Serving two terms in office from 1801 to 1809, Thomas Jefferson was the third president of the United States. According to a poll made by the American Political Science Association in 2015, Thomas Jefferson Accomplishments made him the fifth most popular US president of all time.
As the foremost spokesperson of democracy of his time, he had a major role in America’s early development. He said that a free and democratic government was “the strongest government on Earth,” and he had several outstanding achievements during his life.
Let’s see Thomas Jefferson’s major accomplishments!
1. Thomas Jefferson drafted the Declaration of Independence (1776)
Thomas Jefferson was a member of the Continental Congress, and he was chosen to draft the Declaration of Independence in 1776. Jefferson was not a great speaker, but he was known for his writing skills. He contributed his pen rather than his voice to the patriot cause to write the declaration proclaiming the colonies’ independence. The document announced that the thirteen American colonies regarded themselves as newly independent sovereign states. It also proclaims universal liberties, that all men are equal in rights, regardless of birth, wealth, or status.

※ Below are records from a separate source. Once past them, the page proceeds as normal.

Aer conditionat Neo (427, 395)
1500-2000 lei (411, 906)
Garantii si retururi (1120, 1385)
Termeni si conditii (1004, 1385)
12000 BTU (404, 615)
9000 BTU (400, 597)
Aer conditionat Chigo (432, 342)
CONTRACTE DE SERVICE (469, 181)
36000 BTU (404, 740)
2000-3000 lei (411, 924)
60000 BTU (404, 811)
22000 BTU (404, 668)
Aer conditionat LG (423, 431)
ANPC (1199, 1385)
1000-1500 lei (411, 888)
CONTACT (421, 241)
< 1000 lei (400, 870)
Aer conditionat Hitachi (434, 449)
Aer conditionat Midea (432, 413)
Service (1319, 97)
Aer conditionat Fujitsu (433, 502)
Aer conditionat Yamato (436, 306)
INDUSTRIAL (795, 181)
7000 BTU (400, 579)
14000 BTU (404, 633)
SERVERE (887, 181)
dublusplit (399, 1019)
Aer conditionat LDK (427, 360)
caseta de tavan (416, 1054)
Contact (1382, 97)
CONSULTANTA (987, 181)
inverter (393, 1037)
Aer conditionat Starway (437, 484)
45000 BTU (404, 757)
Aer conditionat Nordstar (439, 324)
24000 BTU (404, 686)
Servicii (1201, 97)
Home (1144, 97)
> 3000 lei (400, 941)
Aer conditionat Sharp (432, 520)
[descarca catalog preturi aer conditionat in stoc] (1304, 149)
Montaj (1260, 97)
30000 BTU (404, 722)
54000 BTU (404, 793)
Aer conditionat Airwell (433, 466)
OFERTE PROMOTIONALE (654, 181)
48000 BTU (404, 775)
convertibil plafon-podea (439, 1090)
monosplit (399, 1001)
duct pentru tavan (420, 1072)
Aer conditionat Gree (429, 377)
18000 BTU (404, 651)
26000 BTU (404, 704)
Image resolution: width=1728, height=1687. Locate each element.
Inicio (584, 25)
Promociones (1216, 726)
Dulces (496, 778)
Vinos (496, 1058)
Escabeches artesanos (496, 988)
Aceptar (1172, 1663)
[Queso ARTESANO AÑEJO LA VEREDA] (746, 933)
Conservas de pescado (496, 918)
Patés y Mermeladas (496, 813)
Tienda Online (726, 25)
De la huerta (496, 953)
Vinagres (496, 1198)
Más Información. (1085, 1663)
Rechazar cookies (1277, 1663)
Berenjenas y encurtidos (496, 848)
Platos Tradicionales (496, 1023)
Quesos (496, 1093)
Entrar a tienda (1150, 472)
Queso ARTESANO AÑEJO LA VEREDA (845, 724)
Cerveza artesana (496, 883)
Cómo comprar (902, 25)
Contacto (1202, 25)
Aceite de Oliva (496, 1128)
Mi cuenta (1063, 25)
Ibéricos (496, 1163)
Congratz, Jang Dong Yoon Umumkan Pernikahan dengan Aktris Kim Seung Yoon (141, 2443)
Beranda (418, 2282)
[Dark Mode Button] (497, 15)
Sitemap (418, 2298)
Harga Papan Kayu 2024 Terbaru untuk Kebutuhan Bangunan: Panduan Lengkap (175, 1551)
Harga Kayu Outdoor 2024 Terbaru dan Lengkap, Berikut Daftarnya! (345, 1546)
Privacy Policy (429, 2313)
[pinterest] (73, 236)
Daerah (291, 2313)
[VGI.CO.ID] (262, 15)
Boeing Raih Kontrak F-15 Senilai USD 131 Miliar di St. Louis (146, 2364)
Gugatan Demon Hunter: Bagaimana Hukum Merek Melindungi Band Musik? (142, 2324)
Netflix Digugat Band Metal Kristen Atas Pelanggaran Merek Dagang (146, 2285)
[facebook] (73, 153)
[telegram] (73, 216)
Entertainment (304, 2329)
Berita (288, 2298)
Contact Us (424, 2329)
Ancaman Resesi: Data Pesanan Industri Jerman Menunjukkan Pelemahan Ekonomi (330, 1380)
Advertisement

2. Thomas Jefferson and the Louisiana Purchase (1803)
Thomas Jefferson wanted the land for the United States; he had a vision for America to stretch from the Atlantic to the Pacific Ocean. The Louisiana Purchase was perhaps the most notable achievement of his first presidential term. It was a land deal between France and the United States. With the help of this deal, the US acquired 827,000 square miles of land west of the Mississippi River, doubling the United States’ size.
3. Virginia Statue for Religious Freedom enacted in 1786
Thomas Jefferson wrote the Virginia Statute for Religious Freedom in 1777, but it was only introduced into the Virginia General Assembly in 1779 in Fredericksburg, Virginia. In 1786 Virginia lawmakers eventually enacted the statute into the state’s law. Jefferson considered it to be one of the significant achievements of his career. It established religious freedom, protecting people’s right to worship as they choose. It was also a forerunner to the First Amendment to the US Constitution.
4. Thomas Jefferson, the first US Secretary of State (1789-1793)
Before his presidency, Thomas Jefferson was the first United States Secretary of State, serving from 1789 to 1793 in George Washington’s administration. During these years, British and French intrigues occupied the majority of US foreign policy. When war broke out between those two nations, Jefferson supported France in its war with Britain. However, essentially he believed that the United States should maintain neutrality in the conflict.
5. Thomas Jefferson, an advocate of free public education
In 1779 Jefferson wrote a draft for new legislation that he considered very important: “A Bill for the More General Diffusion of Knowledge.” It outlined a plan for establishing Virginia public schools. Every county would have been divided into small districts of five or six miles square, and in each of them to establish a school for teaching reading, writing, and arithmetic. Although the bill never passed the Virginia Assembly, it laid the foundation for free public education. In his later years, after retiring from public life, Jefferson continued to advocate his plan.
6. Lewis and Clark Expedition (1804-1806)
After the Louisiana purchase in 1803, Jefferson commissioned his secretary Meriwether Lewis and William Clark to explore the new territory, plus the area beyond, out to the Pacific Ocean. He aimed to find a river to the Pacific Ocean, trade with the Native Americans, and learn about the animal and plant life of the continent’s western part. The expedition provided valuable information about the geography, and after the explorers returned, people everywhere read the stories of the amazing trip to the wild west.’
7. Thomas Jefferson’s Native American Policies
During his presidency, Thomas Jefferson had a great impact on the Indian nations of North America. He viewed Native Americans as intellectual curiosity subjects or saw them in political terms as enemies in war or partners in peace. His Native American policy had two main ends; one is to guarantee the United States’ security, and the other is to further the program of gradual “civilization” through treaties. He wanted to keep the Indian nations allied with the United States and not with European powers – England in Canada and Spain.
8. Maintaining Neutrality
President Jefferson encountered more difficulties on both the domestic and foreign fronts during his second term. He managed to keep the Nation from involvement in the Napoleonic Wars, and thus he maintained neutrality in the midst of the conflict between Britain and France. His efforts did not avert war with Britain in 1812.
9. Thomas Jefferson, founding of the Library of Congress (1815)
In 1814, the British invaded Washington and destroyed the Capitol, including the Library of Congress. To replace the lost books, Jefferson sold his personal library to Congress, which formed the foundation of the rebuilt Library of Congress’s collections.
10. Founding the University of Virginia (1819)
After leaving office, Jefferson retired to his Virginia plantation, Monticello. He continued to pursue his many interests, including architecture, music, reading, and gardening. At the age of seventy-six, Jefferson embarked on his last great public service, with the University of Virginia’s founding. He designed its buildings, planned its curriculum, and served as the first rector.